__EXERCISE A__.
Answer these questions about the passage on defined benefit pension plans:
(i) In 2010, what method did the company elect to change?
(ii) Over what period were net actuarial gains or losses in excess of the corridor recognized before the change?
(iii) What was the MTM adjustment in 2009?

__PROVIDED PASSAGE__.
[START]

Defined Benefit Pension Plans— We sponsor both funded and unfunded U.S. and non-U.S. defined benefit pension plans covering the majority of our
employees and retirees.
In 2010, we elected to change our method of recognizing pension expense. Previously, for our U.S. defined benefit pension plans we used the market-
related value of plan assets reflecting changes in the fair value of plan assets over a three-year period. Further, net actuarial gains or losses in excess of 10
percent of the greater of the market-related value of plan assets or the plans' projected benefit obligation (the corridor) were recognized over a six-year period.
Under our new accounting method which we adopted in 2010, we will recognize changes in the fair value of plan assets and net actuarial gains or losses in
excess of the corridor annually in the fourth quarter each year (MTM Adjustment). This new accounting method results in faster recognition of net actuarial
gains and losses than our previous amortization method. Net actuarial gains and losses occur when the actual experience differs from any of the various
assumptions used to value our pension plans or when assumptions change as they may each year. The primary factors contributing to actuarial gains and
losses are changes in the discount rate used to value pension obligations as of the measurement date each year and the differences between expected and
actual returns on plan assets. This accounting method also results in the potential for volatile and difficult to forecast MTM adjustments. MTM adjustments
were $471, $741 and $3,290 million in 2010, 2009 and 2008, respectively. The remaining components of pension expense, primarily service and interest costs
and assumed return on plan assets, will be recorded on a quarterly basis (On-going Pension Expense). See Note 1 to the financial statements for further details
of the change and the impact of our retrospective application of the new policy.

[END]

__INFORMATION PROVIDED__.
[START]

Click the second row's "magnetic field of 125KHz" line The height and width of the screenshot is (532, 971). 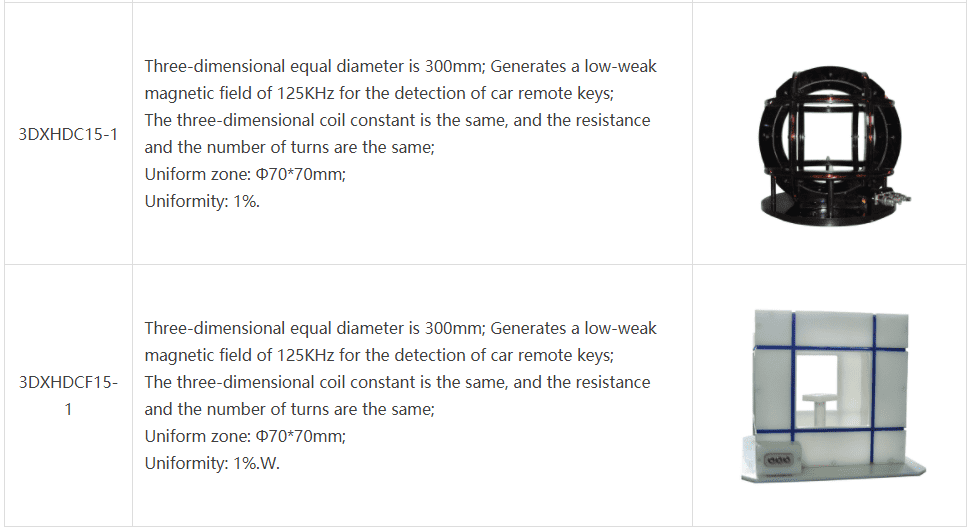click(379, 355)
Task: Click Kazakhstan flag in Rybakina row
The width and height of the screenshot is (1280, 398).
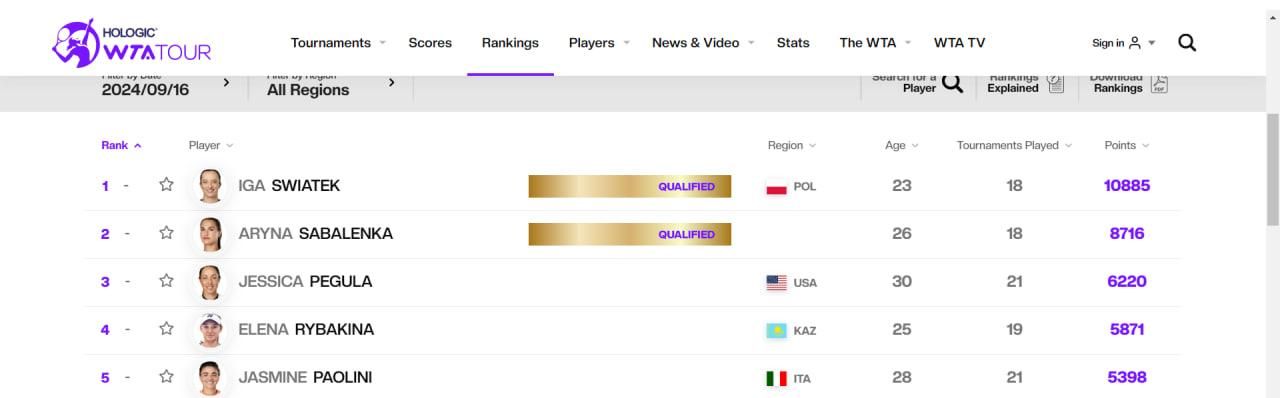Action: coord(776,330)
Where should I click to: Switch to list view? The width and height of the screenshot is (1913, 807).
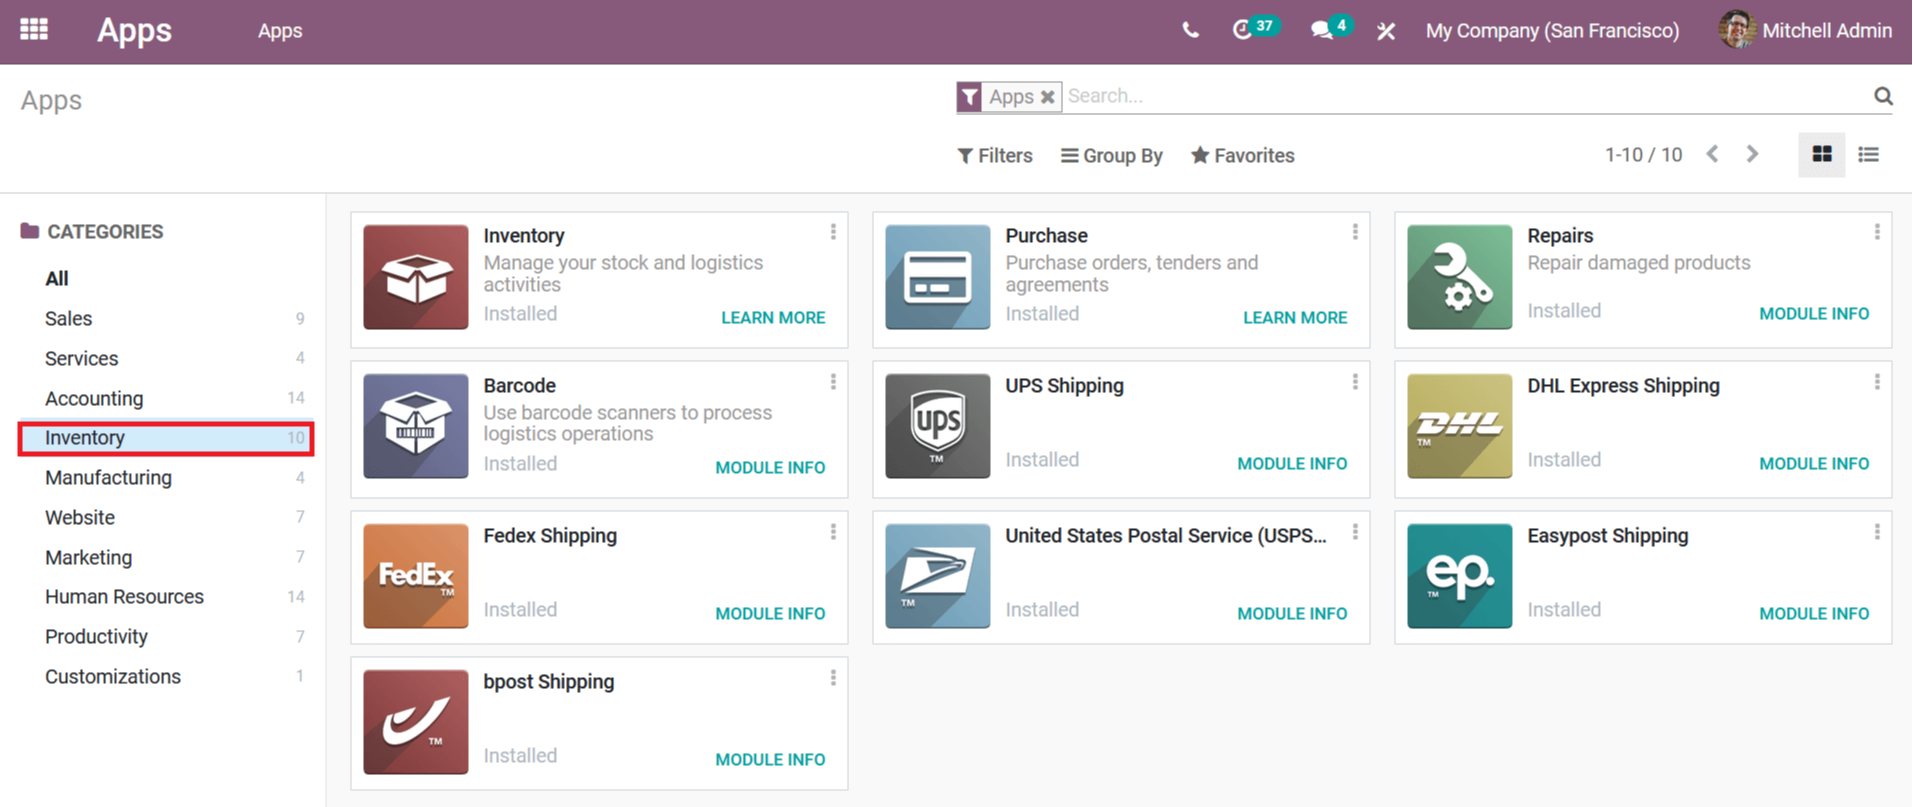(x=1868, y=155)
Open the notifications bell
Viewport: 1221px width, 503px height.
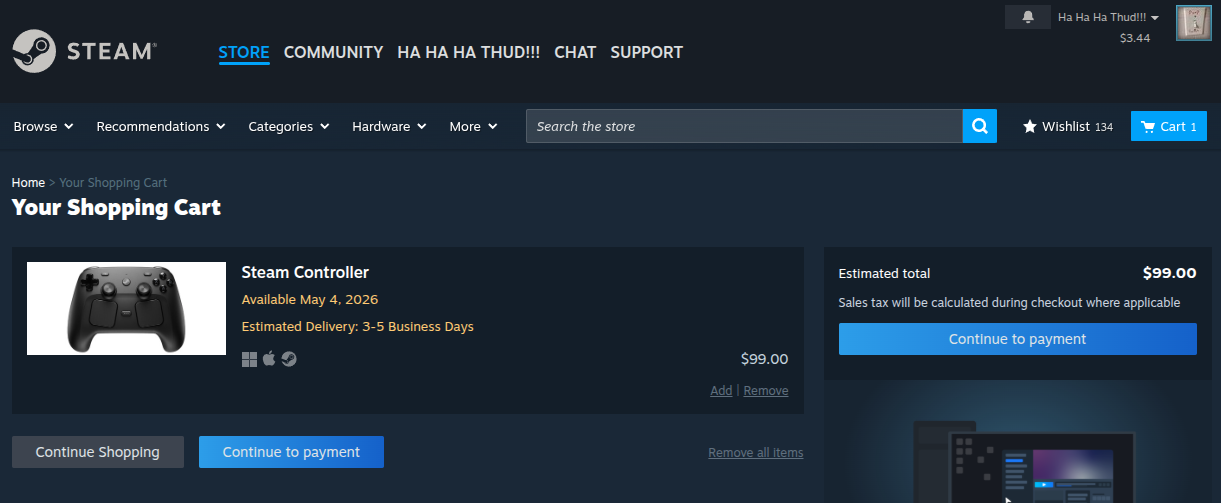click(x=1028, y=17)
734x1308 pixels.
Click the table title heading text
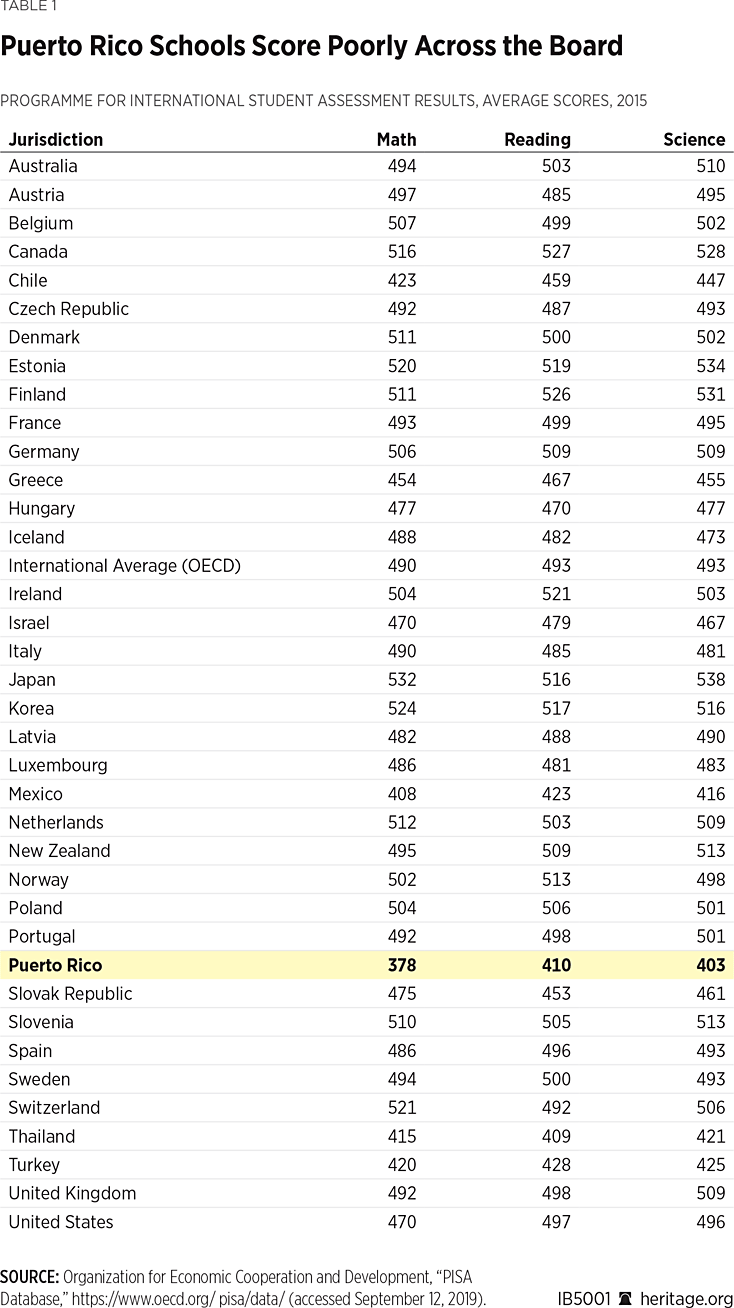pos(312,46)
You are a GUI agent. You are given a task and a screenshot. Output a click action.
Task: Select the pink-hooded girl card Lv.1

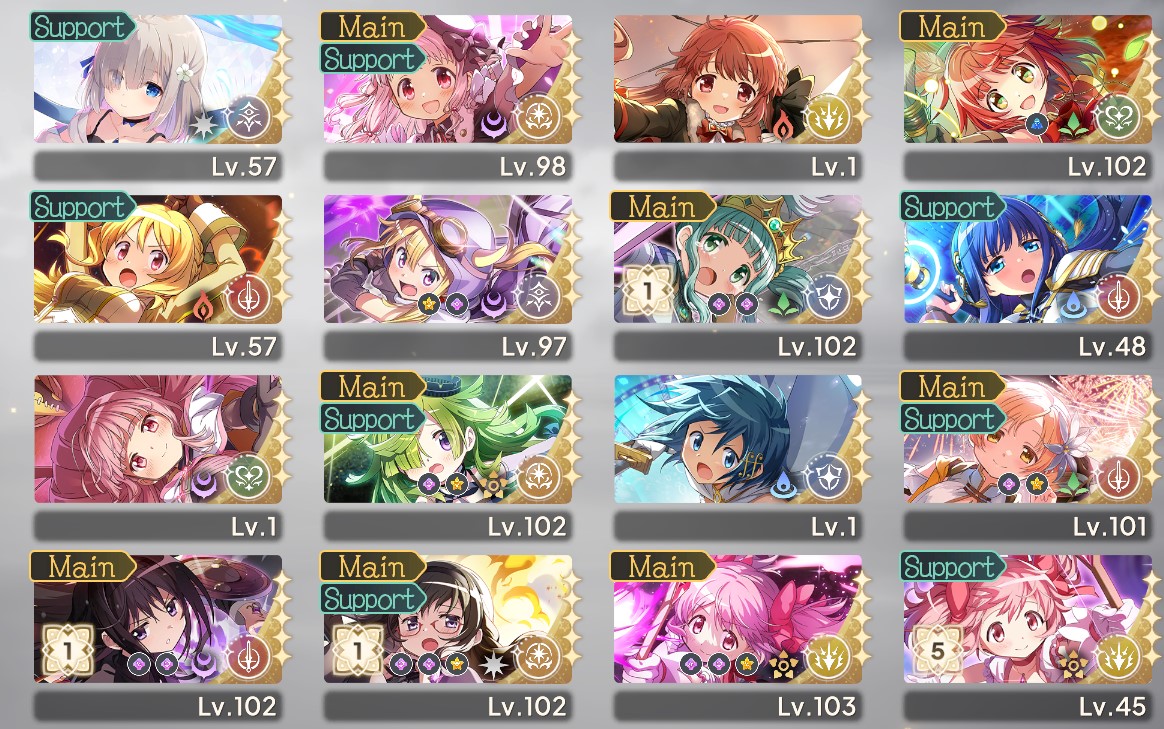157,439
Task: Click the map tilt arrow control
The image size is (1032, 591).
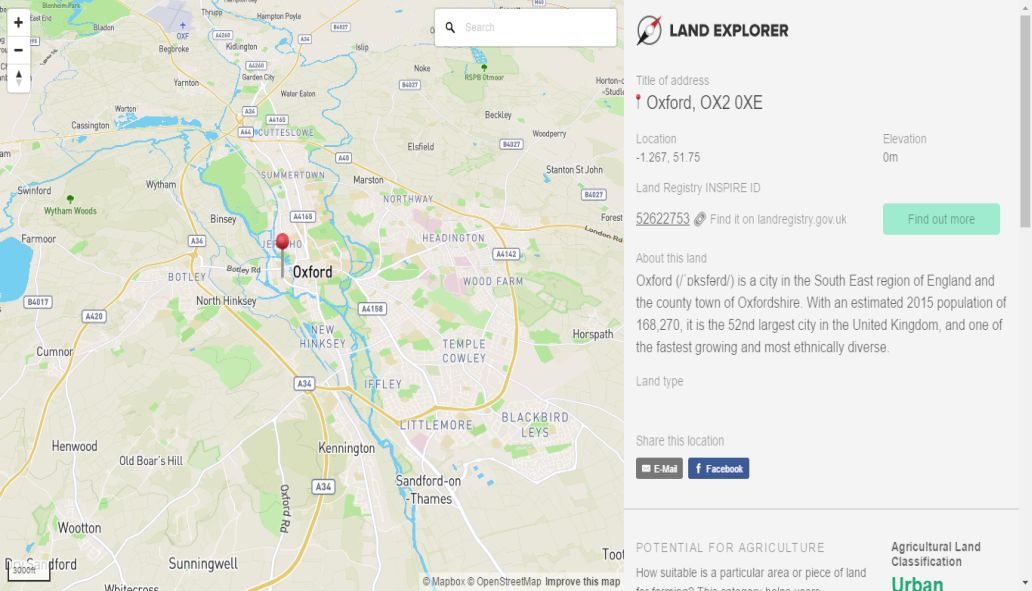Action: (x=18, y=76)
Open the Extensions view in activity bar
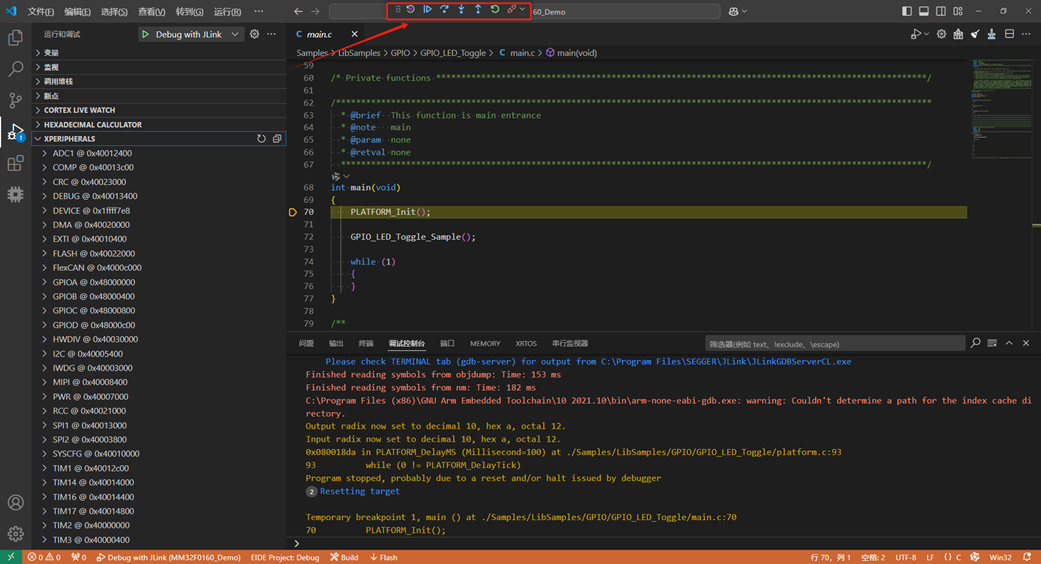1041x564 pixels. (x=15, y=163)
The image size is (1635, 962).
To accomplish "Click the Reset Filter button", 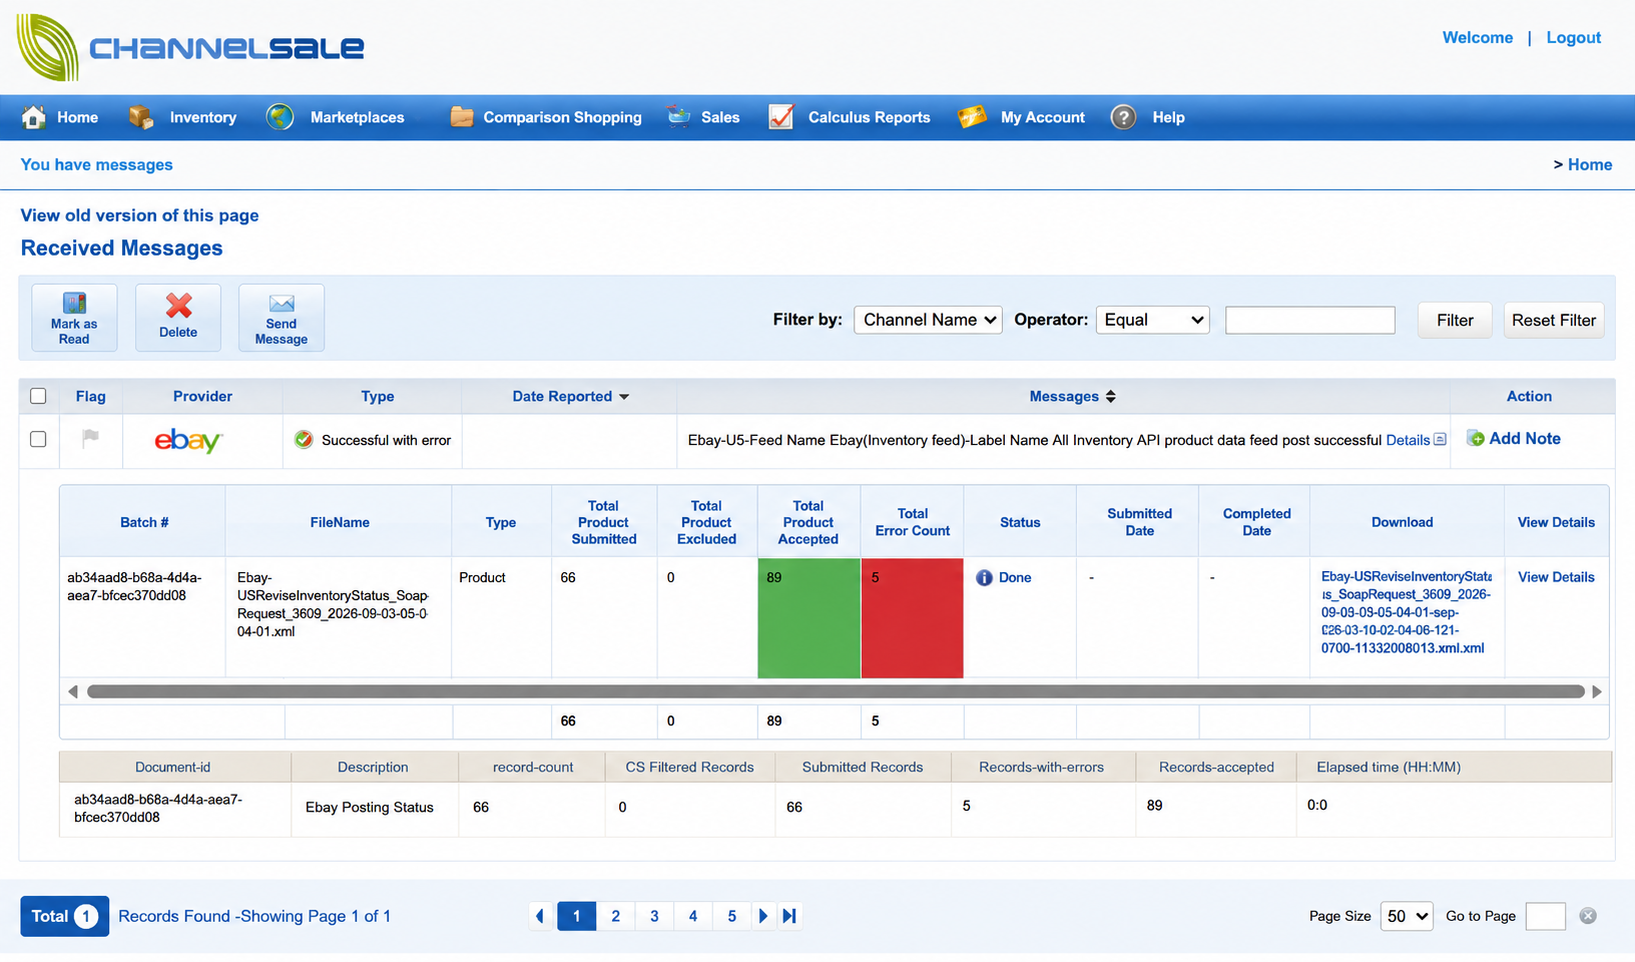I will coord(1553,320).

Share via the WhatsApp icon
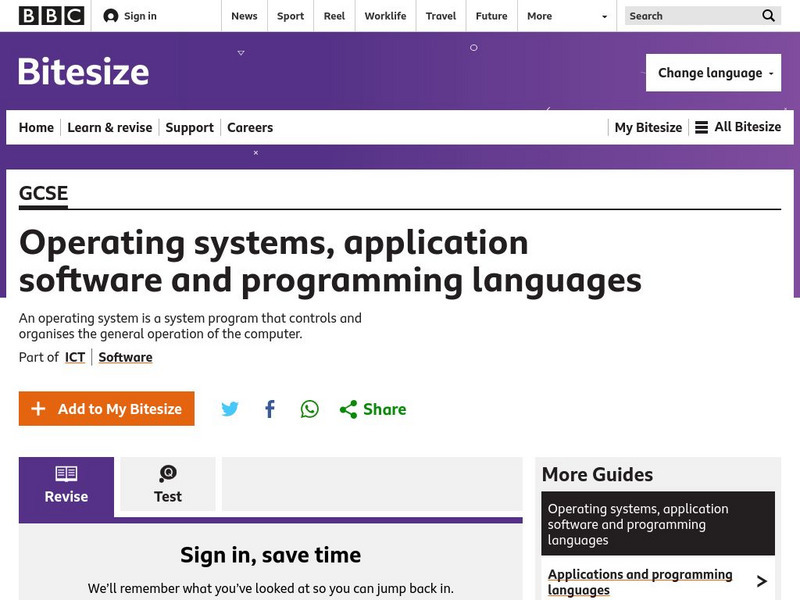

[END]

__EXERCISE B__. Offset the rows starting at the line that contains "734x1308 pixels." and ending at the line that contains "Action: (x=18, y=76)". Write those lines again, requests included, with 72 added to every coordinate in the answers, and leave the pictures out.

__FINAL ANSWER A__.
(i) Its method of recognizing pension expense.
(ii) Over a six-year period.
(iii) $741 million.

__FINAL ANSWER B__.
734x1308 pixels.
Click the table title heading text
pos(384,118)
You are a GUI agent. You are given a task and a screenshot. Output a click action.
Task: Select the pink-hooded girl card Lv.1

229,511
Task: Click the map tilt arrow control
The image size is (1032, 591).
Action: (x=90, y=148)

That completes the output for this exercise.